This blog is written by Mr. Omar Rafeh Chughtai, Associate Taxation and Corporate Services. Pleas read this blog and provide your valued comments.
IFRS 16 succeeds IAS 17. IFRS 16 specifies how a lease will be recognized, measured, presented and most importantly disclosed. This standard requires lessees to recognize assets and liabilities for all leases unless lease term is 12 months or less or the asset has a low value. Leases are classified as either operating or finance.
Difference between IFRS 16 and IAS 17:
The basic difference between the two is how an operating lease will be brought to the balance sheet. Under IAS 17, there was no obligation to report assets and liabilities from operating lease to the balance sheet and were instead referred to in the footnotes. IFRS 16 changes this and requires assets and lease liabilities to be recognized on the balance sheet. IFRS 16 contains a new lease definition. The actual wording of the definition does not change too much from the IAS 17 but there is a greater emphasis and weight surrounding how a lease differs from a service.

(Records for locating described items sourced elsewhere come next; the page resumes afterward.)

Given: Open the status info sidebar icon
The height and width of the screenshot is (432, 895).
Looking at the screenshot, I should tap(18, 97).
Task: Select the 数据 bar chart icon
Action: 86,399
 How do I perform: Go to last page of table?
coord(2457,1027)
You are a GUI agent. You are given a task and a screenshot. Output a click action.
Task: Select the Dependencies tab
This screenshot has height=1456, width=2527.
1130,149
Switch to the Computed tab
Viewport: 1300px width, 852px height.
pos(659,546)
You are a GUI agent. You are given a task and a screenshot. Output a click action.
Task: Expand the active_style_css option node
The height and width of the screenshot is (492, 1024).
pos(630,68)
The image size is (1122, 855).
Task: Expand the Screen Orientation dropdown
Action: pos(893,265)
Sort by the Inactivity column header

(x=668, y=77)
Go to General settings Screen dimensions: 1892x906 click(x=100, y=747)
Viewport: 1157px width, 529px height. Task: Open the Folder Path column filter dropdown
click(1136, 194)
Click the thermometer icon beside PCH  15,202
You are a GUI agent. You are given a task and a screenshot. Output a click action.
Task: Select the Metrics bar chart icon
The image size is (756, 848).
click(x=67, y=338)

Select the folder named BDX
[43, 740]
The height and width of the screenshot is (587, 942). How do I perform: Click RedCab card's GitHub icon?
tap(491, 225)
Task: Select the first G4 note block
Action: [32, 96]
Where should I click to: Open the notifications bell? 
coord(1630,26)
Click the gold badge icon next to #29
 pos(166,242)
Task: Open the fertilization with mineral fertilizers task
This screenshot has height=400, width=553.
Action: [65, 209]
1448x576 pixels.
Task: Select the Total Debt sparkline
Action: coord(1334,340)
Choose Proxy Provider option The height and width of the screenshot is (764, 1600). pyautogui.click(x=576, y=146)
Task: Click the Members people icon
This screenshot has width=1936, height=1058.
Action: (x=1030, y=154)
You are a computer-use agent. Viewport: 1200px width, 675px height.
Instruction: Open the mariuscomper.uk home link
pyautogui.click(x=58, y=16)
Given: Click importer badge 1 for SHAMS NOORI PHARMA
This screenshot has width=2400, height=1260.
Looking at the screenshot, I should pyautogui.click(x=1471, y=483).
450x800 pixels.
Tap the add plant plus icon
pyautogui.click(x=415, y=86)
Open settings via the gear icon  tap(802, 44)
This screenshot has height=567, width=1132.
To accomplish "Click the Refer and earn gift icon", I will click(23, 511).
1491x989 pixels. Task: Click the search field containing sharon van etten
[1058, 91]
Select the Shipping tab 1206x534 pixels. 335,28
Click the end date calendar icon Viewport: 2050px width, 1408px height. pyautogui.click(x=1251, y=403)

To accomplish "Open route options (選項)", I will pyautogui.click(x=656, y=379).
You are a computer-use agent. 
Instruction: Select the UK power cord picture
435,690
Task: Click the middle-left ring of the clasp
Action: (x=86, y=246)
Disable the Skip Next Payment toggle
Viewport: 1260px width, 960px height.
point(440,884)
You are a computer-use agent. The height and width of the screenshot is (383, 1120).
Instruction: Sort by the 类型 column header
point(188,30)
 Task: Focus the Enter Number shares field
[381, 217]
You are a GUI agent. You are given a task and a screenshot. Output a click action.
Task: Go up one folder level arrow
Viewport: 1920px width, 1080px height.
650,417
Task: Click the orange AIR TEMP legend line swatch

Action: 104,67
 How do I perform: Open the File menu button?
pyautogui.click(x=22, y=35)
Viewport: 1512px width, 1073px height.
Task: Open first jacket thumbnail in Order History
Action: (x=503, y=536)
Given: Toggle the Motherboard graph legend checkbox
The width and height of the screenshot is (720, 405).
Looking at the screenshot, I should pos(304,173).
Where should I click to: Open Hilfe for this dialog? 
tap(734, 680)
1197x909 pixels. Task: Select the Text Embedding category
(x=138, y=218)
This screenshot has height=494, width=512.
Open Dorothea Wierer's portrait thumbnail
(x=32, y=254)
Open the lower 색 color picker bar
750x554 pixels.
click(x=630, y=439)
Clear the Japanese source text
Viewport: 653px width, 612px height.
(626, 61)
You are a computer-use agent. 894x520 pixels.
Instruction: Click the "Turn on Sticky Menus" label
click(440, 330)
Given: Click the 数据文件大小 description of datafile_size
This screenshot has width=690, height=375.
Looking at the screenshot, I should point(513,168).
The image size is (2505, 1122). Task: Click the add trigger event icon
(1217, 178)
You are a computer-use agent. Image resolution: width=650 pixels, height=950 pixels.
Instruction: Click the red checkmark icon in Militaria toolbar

As a result of the change the comparability and transparency of the balance sheet will be improved. The users of the financial statement will now able to clearly see the effect of operating lease and have a basis to compare with other companies. Under IAS 17, it was difficult to compare companies who lease and who buy. Accounting departments will be impacted by the new standard in the first year of financial reporting due to the changes. Accounts of many companies will change dramatically and there will be a big increase in assets as well as increase in liabilities. This will mean that standard capital and debt ratios will change. Adoption of the new standard will also result in additional tax related considerations depending on the jurisdiction.